Fuego amigo

La justicia universal y otras preguntas del montón

Es la pregunta del millón: ¿Hay que irse de Afganistán?

Hay otras que casi tienen el mismo premio: ¿Quizá no deberíamos haber ido nunca? ¿Qué condiciones objetivas son necesarias para justificar la salida? ¿Hasta dónde llega la factura que debemos pagar con la Administración Obama en concepto de liquidación de la deuda contraída con nuestra salida de Irak? ¿Cuántos efectivos militares son necesarios para pagar la deuda?

Son preguntas que surgen con fuerza al vaivén de las noticias sobre compatriotas muertos en acto de servicio, cuando la ayuda humanitaria se revela tercamente como inseparable de la labor de ocupación y de los actos de guerra consecuentes.

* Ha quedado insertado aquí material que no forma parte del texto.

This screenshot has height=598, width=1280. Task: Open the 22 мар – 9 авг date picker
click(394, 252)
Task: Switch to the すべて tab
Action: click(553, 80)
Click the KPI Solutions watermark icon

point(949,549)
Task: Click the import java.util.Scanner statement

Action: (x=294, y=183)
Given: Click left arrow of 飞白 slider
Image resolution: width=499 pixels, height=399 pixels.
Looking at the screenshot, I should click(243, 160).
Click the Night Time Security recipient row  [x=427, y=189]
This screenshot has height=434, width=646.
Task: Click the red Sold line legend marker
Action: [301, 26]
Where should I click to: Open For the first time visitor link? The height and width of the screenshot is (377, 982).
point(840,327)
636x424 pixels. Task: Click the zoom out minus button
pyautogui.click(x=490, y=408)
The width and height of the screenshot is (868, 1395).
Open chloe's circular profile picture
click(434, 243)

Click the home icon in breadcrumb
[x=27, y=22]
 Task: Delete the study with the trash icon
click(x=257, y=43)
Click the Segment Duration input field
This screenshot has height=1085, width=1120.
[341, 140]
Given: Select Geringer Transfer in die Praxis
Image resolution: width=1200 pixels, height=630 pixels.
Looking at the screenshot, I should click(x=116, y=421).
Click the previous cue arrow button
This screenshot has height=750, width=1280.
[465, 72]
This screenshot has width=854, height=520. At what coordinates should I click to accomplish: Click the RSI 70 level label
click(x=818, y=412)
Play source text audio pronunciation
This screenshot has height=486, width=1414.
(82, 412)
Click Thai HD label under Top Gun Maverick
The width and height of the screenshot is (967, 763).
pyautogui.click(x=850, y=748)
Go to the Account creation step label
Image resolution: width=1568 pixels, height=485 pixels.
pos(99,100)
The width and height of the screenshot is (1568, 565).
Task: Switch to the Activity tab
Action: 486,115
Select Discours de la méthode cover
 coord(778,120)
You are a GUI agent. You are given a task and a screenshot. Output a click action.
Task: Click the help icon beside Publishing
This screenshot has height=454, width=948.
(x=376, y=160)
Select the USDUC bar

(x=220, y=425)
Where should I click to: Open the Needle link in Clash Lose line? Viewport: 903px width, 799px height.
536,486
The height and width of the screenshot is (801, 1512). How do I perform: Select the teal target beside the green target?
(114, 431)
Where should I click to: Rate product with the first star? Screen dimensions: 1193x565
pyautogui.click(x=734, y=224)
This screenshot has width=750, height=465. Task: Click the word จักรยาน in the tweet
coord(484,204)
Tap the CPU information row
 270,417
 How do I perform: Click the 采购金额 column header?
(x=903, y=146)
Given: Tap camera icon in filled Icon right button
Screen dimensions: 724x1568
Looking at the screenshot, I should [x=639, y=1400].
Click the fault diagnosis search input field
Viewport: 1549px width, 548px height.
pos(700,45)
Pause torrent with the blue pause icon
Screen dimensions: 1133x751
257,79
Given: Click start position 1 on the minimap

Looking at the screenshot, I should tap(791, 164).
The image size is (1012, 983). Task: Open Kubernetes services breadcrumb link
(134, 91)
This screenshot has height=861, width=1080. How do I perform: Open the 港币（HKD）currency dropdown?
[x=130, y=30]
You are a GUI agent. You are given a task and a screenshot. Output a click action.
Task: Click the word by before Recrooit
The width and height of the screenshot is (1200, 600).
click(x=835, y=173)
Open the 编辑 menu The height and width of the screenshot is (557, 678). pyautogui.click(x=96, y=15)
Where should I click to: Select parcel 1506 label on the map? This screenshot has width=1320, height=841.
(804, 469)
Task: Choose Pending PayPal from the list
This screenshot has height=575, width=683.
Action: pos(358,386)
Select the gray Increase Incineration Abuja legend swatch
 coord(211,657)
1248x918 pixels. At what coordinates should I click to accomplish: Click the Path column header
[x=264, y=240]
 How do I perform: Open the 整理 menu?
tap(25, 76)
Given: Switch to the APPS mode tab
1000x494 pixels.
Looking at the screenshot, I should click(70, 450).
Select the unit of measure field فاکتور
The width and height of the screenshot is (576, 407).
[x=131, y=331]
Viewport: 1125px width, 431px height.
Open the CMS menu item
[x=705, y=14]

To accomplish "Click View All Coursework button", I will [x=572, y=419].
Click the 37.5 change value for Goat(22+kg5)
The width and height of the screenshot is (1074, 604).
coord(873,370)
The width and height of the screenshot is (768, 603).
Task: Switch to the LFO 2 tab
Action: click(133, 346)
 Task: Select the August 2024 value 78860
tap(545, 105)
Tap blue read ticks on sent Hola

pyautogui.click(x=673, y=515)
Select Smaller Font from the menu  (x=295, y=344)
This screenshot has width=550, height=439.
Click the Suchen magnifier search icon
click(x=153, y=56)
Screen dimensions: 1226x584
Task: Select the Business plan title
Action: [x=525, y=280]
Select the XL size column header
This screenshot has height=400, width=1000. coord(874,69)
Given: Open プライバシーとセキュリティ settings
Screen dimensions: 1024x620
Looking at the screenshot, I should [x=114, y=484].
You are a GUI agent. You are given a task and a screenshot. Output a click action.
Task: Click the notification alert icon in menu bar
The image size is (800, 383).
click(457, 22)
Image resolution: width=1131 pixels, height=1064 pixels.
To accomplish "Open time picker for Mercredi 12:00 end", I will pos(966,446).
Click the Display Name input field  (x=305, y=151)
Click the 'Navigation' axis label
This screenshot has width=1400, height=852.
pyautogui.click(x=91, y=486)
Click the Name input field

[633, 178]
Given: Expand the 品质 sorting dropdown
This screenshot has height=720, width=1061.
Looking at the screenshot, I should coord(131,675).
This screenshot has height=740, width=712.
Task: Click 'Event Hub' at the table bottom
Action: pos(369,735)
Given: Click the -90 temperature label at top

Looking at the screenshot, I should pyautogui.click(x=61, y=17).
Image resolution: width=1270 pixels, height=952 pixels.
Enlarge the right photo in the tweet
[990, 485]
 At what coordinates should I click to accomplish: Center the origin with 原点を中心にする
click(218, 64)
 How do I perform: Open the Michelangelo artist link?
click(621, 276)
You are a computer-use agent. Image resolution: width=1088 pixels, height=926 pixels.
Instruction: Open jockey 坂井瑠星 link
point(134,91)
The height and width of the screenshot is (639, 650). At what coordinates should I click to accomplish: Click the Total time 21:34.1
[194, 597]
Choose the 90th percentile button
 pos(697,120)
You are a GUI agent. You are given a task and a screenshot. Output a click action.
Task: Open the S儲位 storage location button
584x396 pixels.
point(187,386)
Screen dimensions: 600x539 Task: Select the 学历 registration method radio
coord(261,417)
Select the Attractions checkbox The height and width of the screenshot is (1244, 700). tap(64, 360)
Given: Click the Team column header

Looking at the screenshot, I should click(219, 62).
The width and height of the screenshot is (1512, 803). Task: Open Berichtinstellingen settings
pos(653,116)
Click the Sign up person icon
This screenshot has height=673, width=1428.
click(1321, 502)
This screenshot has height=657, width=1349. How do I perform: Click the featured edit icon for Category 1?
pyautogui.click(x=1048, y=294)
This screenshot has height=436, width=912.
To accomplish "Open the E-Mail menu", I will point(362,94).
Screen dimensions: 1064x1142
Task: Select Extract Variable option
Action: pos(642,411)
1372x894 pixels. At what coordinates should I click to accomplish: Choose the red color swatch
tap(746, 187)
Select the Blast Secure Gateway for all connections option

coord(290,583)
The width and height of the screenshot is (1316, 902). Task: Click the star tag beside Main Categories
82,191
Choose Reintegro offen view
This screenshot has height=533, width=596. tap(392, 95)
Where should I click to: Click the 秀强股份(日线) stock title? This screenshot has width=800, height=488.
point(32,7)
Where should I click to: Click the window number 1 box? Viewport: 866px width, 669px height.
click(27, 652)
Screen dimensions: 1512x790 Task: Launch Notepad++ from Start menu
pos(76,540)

Pero hay una pregunta todavía más compleja: ¿Estamos allí para la defensa de los derechos humanos conculcados por una tribu religiosa que vive en la edad de piedra, o permanecemos como "colaboradores necesarios" para perpetuar en el poder a una Administración corrupta, como la de Karzai, un empleado más de las multinacionales norteamericanas que ya se disponen a explotar los yacimientos de oro y litio recién descubiertos, cuyo valor se supone que supera el billón de dólares? ¿Qué parte nos toca del festín, o quizá sólo nos quedamos con la gloria?

Hace algunos años, cuando apenas se hablaba de Afganistán, yo escribía sobre la tragedia humanitaria que padecía aquel país, que casi nadie sabía localizar en el mapa, donde los derechos humanos eran objeto de mofa diaria, donde imperaba una ley divina tiránica y estúpida dictada por clérigos ignorantes, donde la mujer alcanzaba menos valor social que un perro o una pequeña parcela de adormidera, caminando varios pasos detrás del varón, sombra azul y silenciosa. Y me preguntaba si era lícito, en nombre de una justicia universal, permanecer con los brazos cruzados ante la tortura a todo un pueblo.

Cierto es que se trata de una pregunta que, en la realidad poliédrica (¡otra vez!), no tiene una fácil respuesta. Y no la tiene porque primero hay que estar de acuerdo en la respuesta a esta otra pregunta: ¿a cargo de quién (¿de la ONU?) dejamos la decisión de determinar en qué lugares y con cuánta intensidad se conculcan esos derechos humanos? Porque el desarrollo argumental nos puede llevar a preguntas muy incómodas. ¿Y por qué no invadir China? ¿Y Corea? ¿E Irán? ¿Y Guinea, o media África?...

Cuando las tropas multinacionales "liberaron" Kabul, un buen número de mujeres continuó utilizando el burka, porque las ataduras psicológicas y religiosas no las deshace ni el Séptimo de Caballería con toda su potencia de fuego. Mi madre y sus amigas continuaron utilizando velo en misa hasta su muerte, por más que el desarrollo del concilio Vaticano II las disculpara de llevarlo.

El maltrato y desprecio a la mujer, es decir, a la mitad de la población, continúa hoy con las amenazas de los talibanes a la incorporación femenina a la sociedad y a su derecho a una formación equiparable a la del varón. Una mujer libre, capaz de pensar y decidir por sí misma, es una bomba contra la línea de flotación de las sagradas  tradiciones afganas. Hace unas horas, casi cincuenta niñas fueron intoxicadas en un ataque con gas venenoso a un colegio de Kabul. Sus autores no pueden explicar mejor su ideario. Su vuelta a la gobernación del país será el retorno a esa edad de piedra que añoran.

Planteo todas estas dudas porque, aunque sé que la humanidad no puede continuar ignorando por mucho tiempo sus deberes de justicia universal, tampoco sabría definir el método de lucha y los medios que habría que aplicar. En cierto modo estoy atrapado como San Agustín, en sus Confesiones, cuando se preguntaba "qué es el tiempo".

-"Si nadie me lo pregunta, sé lo que es. Si quiero explicar qué es a quien me lo pregunta, no lo sé".